What fascinates me about the debate over the short-lived “Zuma Must Fall” billboard at the top of Long Street is not the message, but the significance attached to the medium.

Certain statements will attract attention regardless of where they appear, but this one had been simmering quietly as an online and offline meme for ages until the act of putting it on a physical billboard created enough heat for the pot to boil over and generate vociferous debate.

Whatever people believe about the statement, isn’t it curious that the reaction is heightened when it appears on a billboard that is seen “in real life” by only a few thousand people, when the sentiment had already been expressed and seen in other media by hundreds of thousands of people without those instances becoming news in the same way.

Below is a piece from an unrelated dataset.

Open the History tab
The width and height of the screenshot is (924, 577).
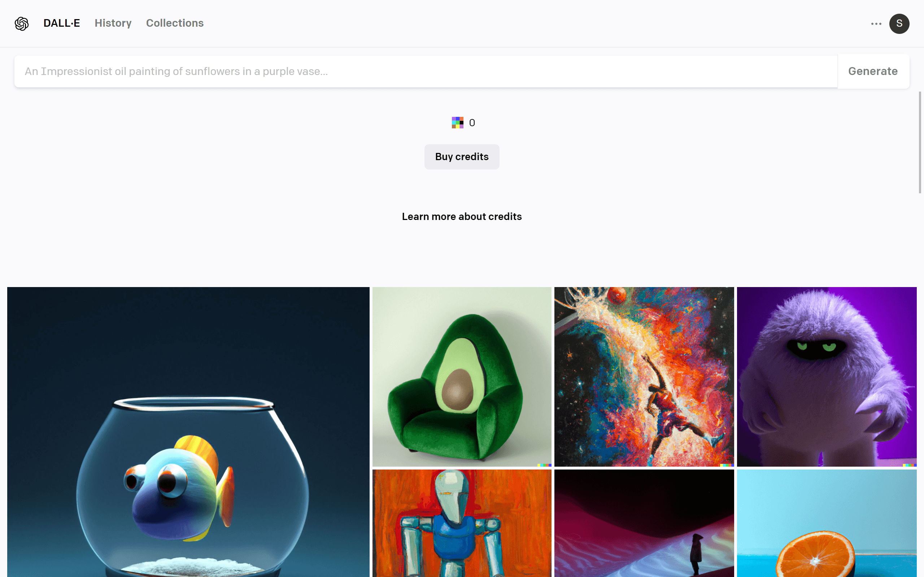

It’s possible that it was simply a case of ANC supporters spotting an opportunity to create a tenuous association between the message and the DA-led municipal government, and using the act of physically tearing the billboard down to add newsworthy drama.

But I think this is more than just political manipulation. DA politicians were just as quick as anyone else to condemn the banner, apparently sensing that this was somehow more serious than the usual murmuring online and in newspapers.

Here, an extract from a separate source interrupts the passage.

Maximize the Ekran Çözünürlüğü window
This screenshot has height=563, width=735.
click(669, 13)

What we say in public matters very much. But what difference does it make whether it’s an actual billboard or social media?

Would the reaction have been less if someone with 100 000 followers had simply tweeted the hashtag? Yes, this story needed something physical to start the feeding frenzy. But it is the crossover between offline and online realities that adds spice to the story, with manipulated photos adding confusion and interest, and a second billboard extending the meal.

There is something else, too.

When a Facebook post is hateful, there is an outcry, and rightly so. But the reaction to this particular case suggests that there is a selectivity going on where we think that a statement is only “marginally wrong” until the choice of medium tips it over to the bad side of a very hazy line.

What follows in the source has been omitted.